A confession



Holly wrote a piece on being an outsider today (partially dealing with the segregation of African American authors to their own section in bookstores), and ultimately directed folks to a couple of other blogs. One belongs to Monica Jackson who I found to be refreshing, funny, and in a similar mindset with me. She's on the daily blog list at right, along with good company.

But as fun as Monica seems to be, I have to admit I don't read black romances. Hell, I don't read romances at all black or otherwise. As a confession I suppose that rates pretty small on the ohmygawd! scale, but there it is. I used to read romances, a long time ago, but they were mostly flowery Kathleen E Woodwiss and I out grew her rather quickly. Many of my writer friends, published and not, write romances to so I'm trying to bite the bullet and jump in, but I'm finding it rather difficult.
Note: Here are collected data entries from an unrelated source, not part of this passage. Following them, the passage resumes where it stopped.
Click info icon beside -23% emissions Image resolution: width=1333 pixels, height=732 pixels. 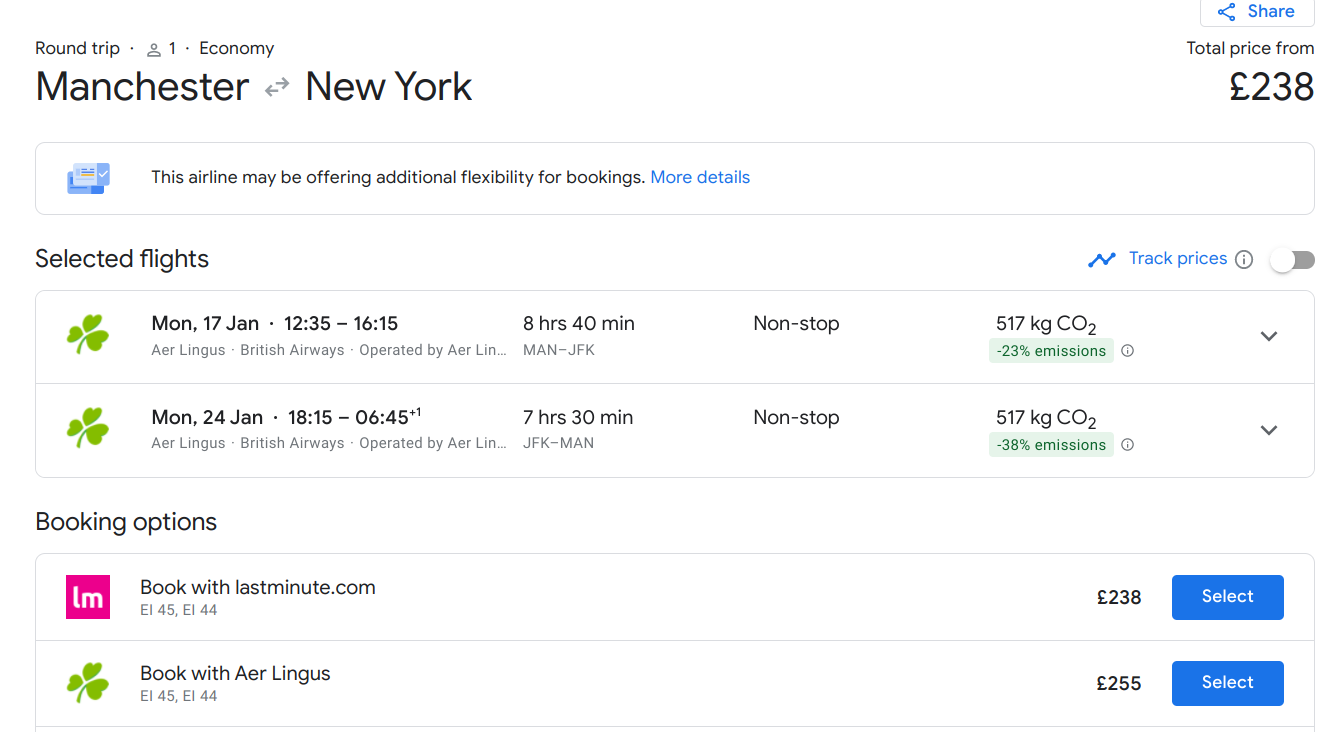tap(1128, 351)
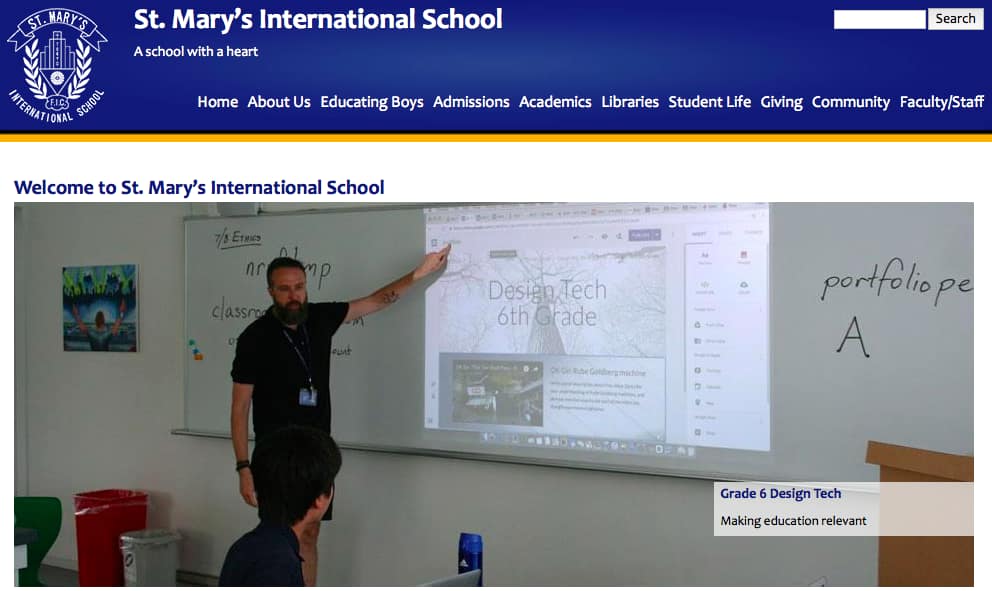Select the Community menu item
992x591 pixels.
tap(851, 103)
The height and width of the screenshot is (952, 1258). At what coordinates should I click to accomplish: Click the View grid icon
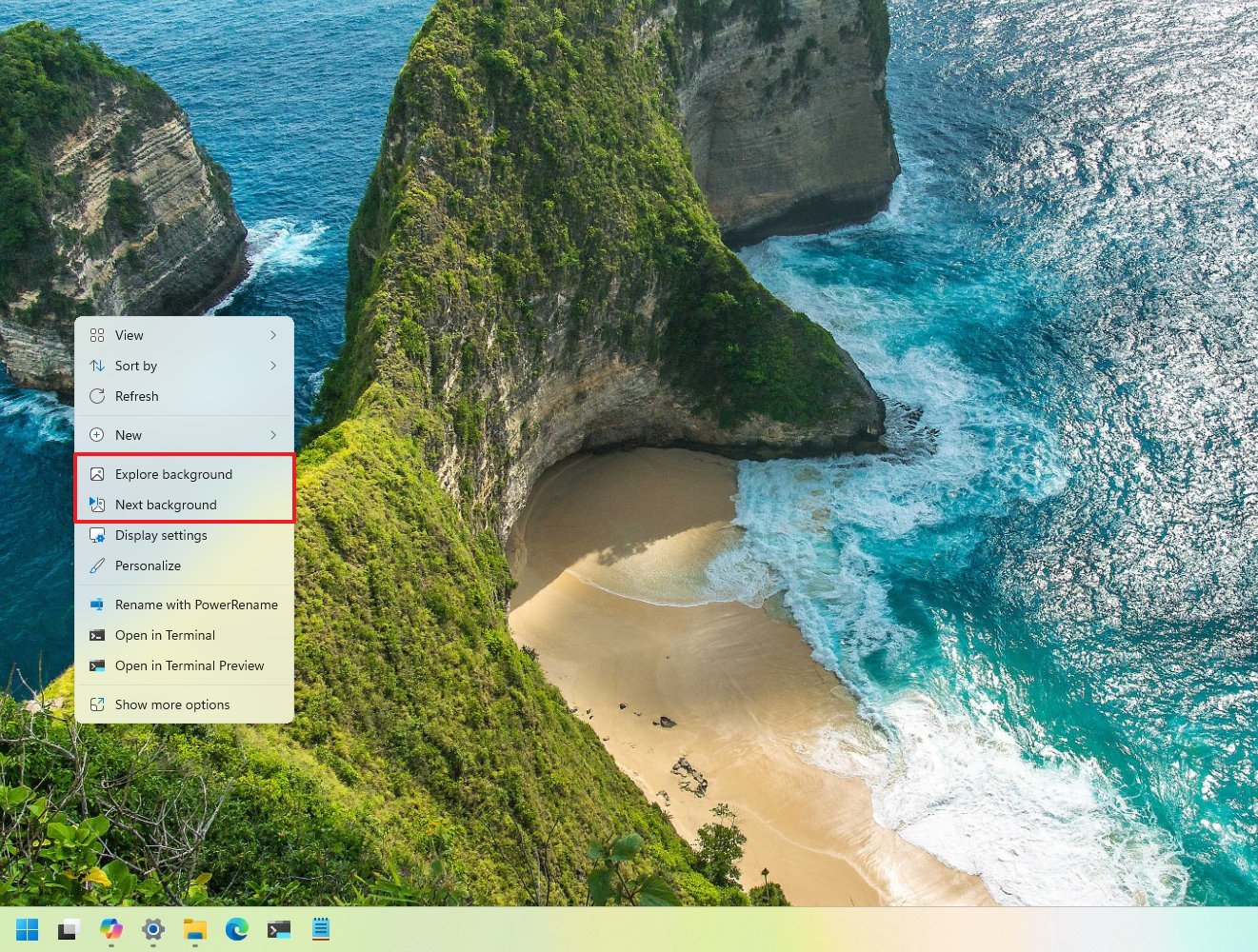[98, 334]
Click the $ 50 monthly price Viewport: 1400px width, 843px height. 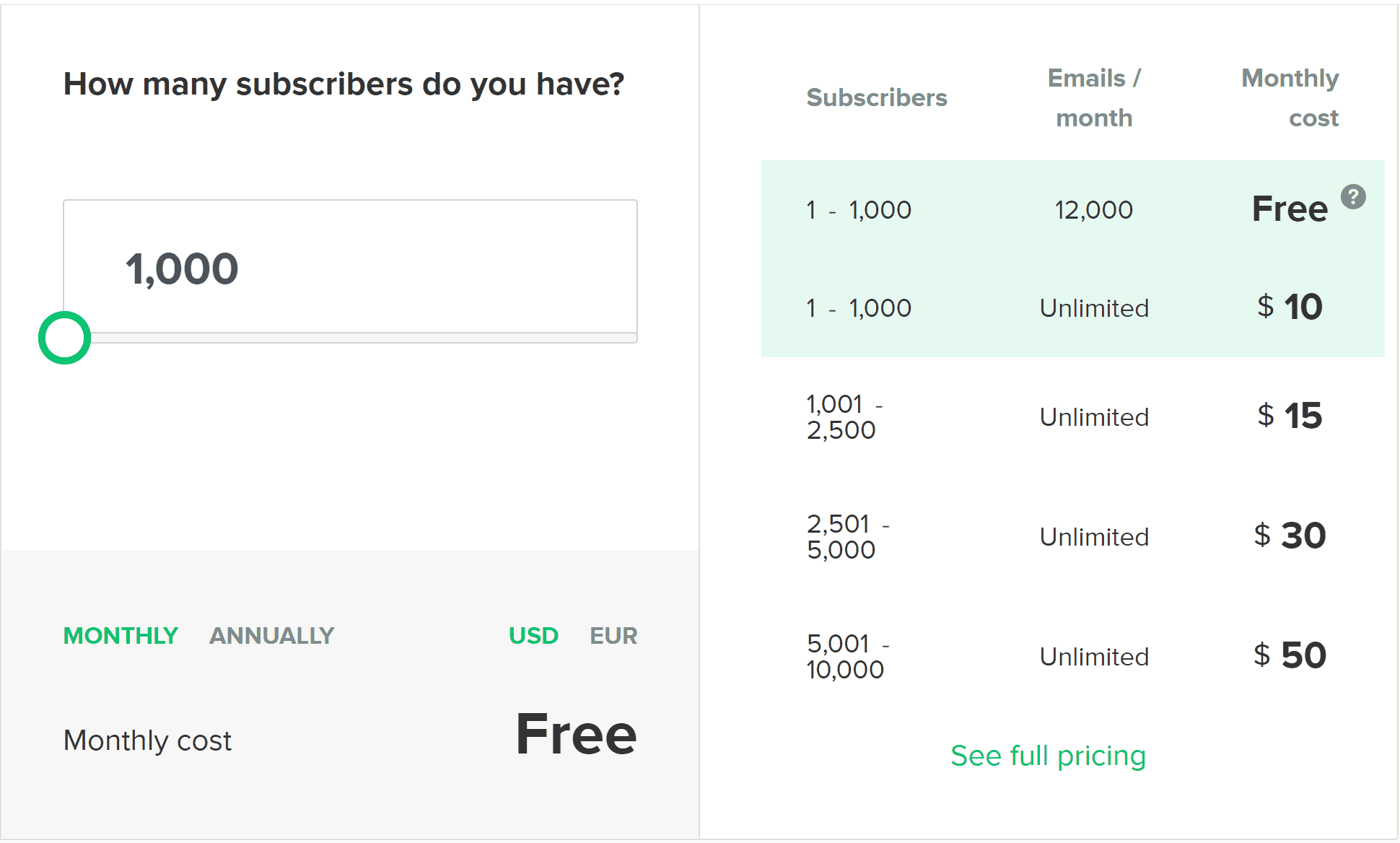[x=1290, y=655]
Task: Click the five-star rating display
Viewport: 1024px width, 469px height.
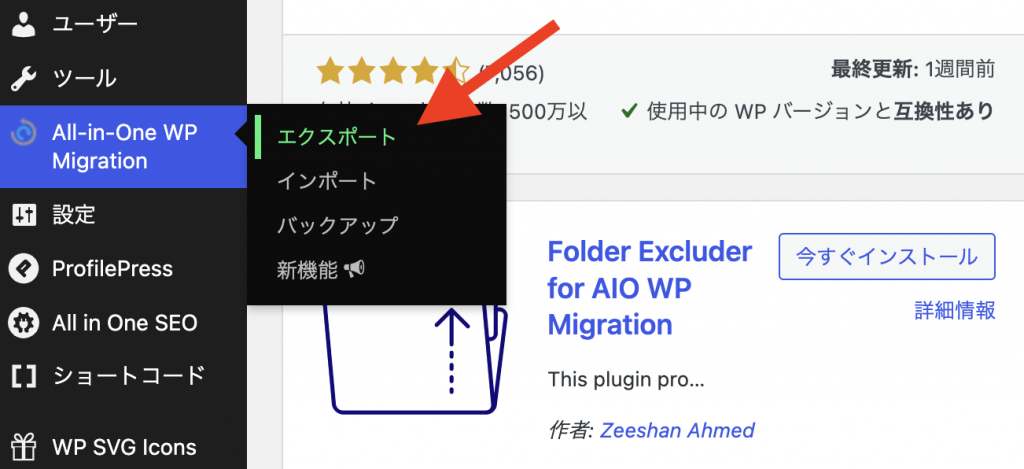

Whew! Got that off my chest.

Back to african american books for a sec tho. I haven't noticed, in myself, a definite tendency to avoid them. I like the ones I've read (I've worn out copies of The Color Purple, for example) but I don't go out specifically looking for books by black authors either. If I hear something's a good read I don't care if the writer is white, black, hispanic, ancient egyptian, or from the planet Zolton in the Horseshoe Nebula. Male, female, gay, straight, married, single or none of the above doesn't matter to me either. All I care about is a good story.

Word is that men make more money, even in writing fiction. Whites make more. Probably straight folks and Christians too (at least here in the US). I don't think that's fair. Writers and other skilled craftspeople should be judged on their ability to produce quality products that sell, that resonate with their consumers, nothing more. Why is it anyone else's business what color your skin is, what church you attend or who you sleep with? I think it should be like that for any job. Paid according to the work you do and the quality you create. It always ticked me off that in the working world men got promoted first and made more money. That minorities were overlooked. That older folks were forced into retirement. God help you if you're an aging hispanic lesbian wiccan. You're screwed.

I don't think that separating books by their writer's race/class/creed/religion is the answer. Sure it might make the expected audience have an easier time locating them, but is that really doing the reader or the writer a service? Doesn't it just pigeon hole us all? What about cross pollination? I face that too, every day. I write mysteries but they happen to take place in a fantasy setting so that's where they're shelved. Is Dubric's world like Pern? Nope, not at all. What about Middle Earth? Nope, not that either. I think his world is highly approachable by any fiction reader. Straight mystery/thriller readers like my book, the problem is getting them to even know it's there, then they have to step into the fantasy isle to pick it up. I hear that a lot, actually. I heard Ghosts was good, but it's in the (insert whine) Fantasy section. (eeew! that's disgusting!) I'm sure writers like Monica face similar trials, probably a lot worse than I do.

No one will ever know about other great books if they don't step out of their comfort zones. I try to cover all the fiction areas, but I don't. I rarely peruse amongst romances, never even notice westerns. Otherwise, genre speaking, sure. I've happily bought and read all over the place from gritty spy thriller to artsy literature. Heck, we even have Manga here at home and between the three of us, we cover almost everything.